• **SUPPLIED PASSAGE**
A site resource looks like this.

apiVersion: ddns.inias.eu/v1
kind: Site
metadata:
  name: demo-site
spec:
  cloudflareRecordRef: demo-record
  indexTemplate: |
    <html>
      <body>
        <h1>Index</h1>
        {{index}}
      </body>
    </html>
  pageTemplate: |-
    <html>
      <head>
        <title>{{title}}</title>
      </head>
      <body>
        <header>
          <a href="index.html">&larr; Back to index</a>
        </header>
        <main>
          <h1>{{title}}</h1>
          {{content}}
        </main>
        <footer>Powered by Kubernetes 😎</footer>
      </body>
    </html>

There are three spec fields. One is again a reference by name to a different resource, the CloudflareRecord we looked at earlier. The indexTemplate and pageTemplate respectively provide some HTML templating for the index page and for the actual pages.

All that’s missing now is the page resource.

apiVersion: ddns.inias.eu/v1
kind: Page
metadata:
  name: demo-page
spec:
  siteRef: demo-site
  path: demo
  title: Demo Page
  content: |
    This is a simple demo page.

It includes a reference to the Site resource in siteRef. Then, path specifies the path at which the page should be hosted. In this case, the resulting path would be https://ddns-demo.inias.eu/demo.html. title speaks for itself, it’s injected in the HTML template. The same goes for content, but here we expect the content in Markdown format. Before inserting it in the template, it’s converted to HTML.

In a nutshell, the operator will

Generate a ConfigMap of HTML files for page content.
Create a Deployment (Nginx) to serve the site.
Mount the generated contents from the ConfigMap.
Expose it with a Service and Ingress.
Annotate the Ingress for cert-manager, to support HTTPS.

Have a peek at the end result in action at https://ddns-demo.inias.eu.

Implementation

Now that the custom resources have been designed, the only thing still missing is the actual operator application. As extensively foreshadowed, we’ll use the Java Operator SDK! Like all frameworks, the Java Operator SDK attempts to reduce our concerns to just the aspects that are actually specific to our use case, like the reconciliation logic.

The framework allows you to focus on these three main concerns:

Custom resources
Reconciliation logic
Dependencies between resources

However, we’ll start with a general look at how the Java Operator SDK works.

• **DATA SECTION**
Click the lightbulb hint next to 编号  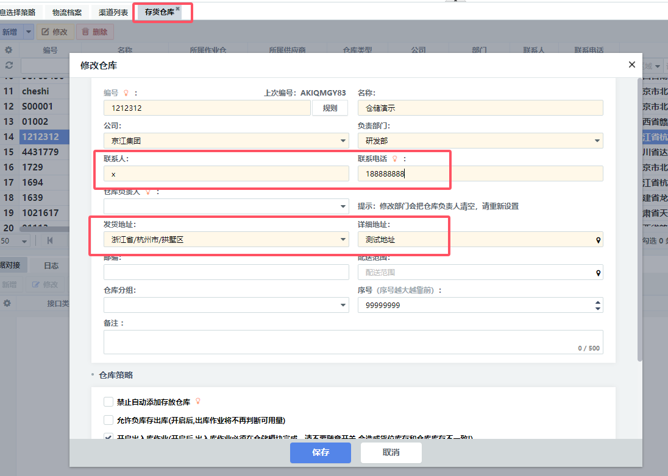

• **PROBLEM STATEMENT**
Reproduce word for word the part of the Kubernetes operator excerpt from "Generate a ConfigMap" up to and including "to support HTTPS.". The lines above are unrelated to the Kubernetes operator excerpt.

• **ANSWER TO THIS PROBLEM**
Generate a ConfigMap of HTML files for page content.
Create a Deployment (Nginx) to serve the site.
Mount the generated contents from the ConfigMap.
Expose it with a Service and Ingress.
Annotate the Ingress for cert-manager, to support HTTPS.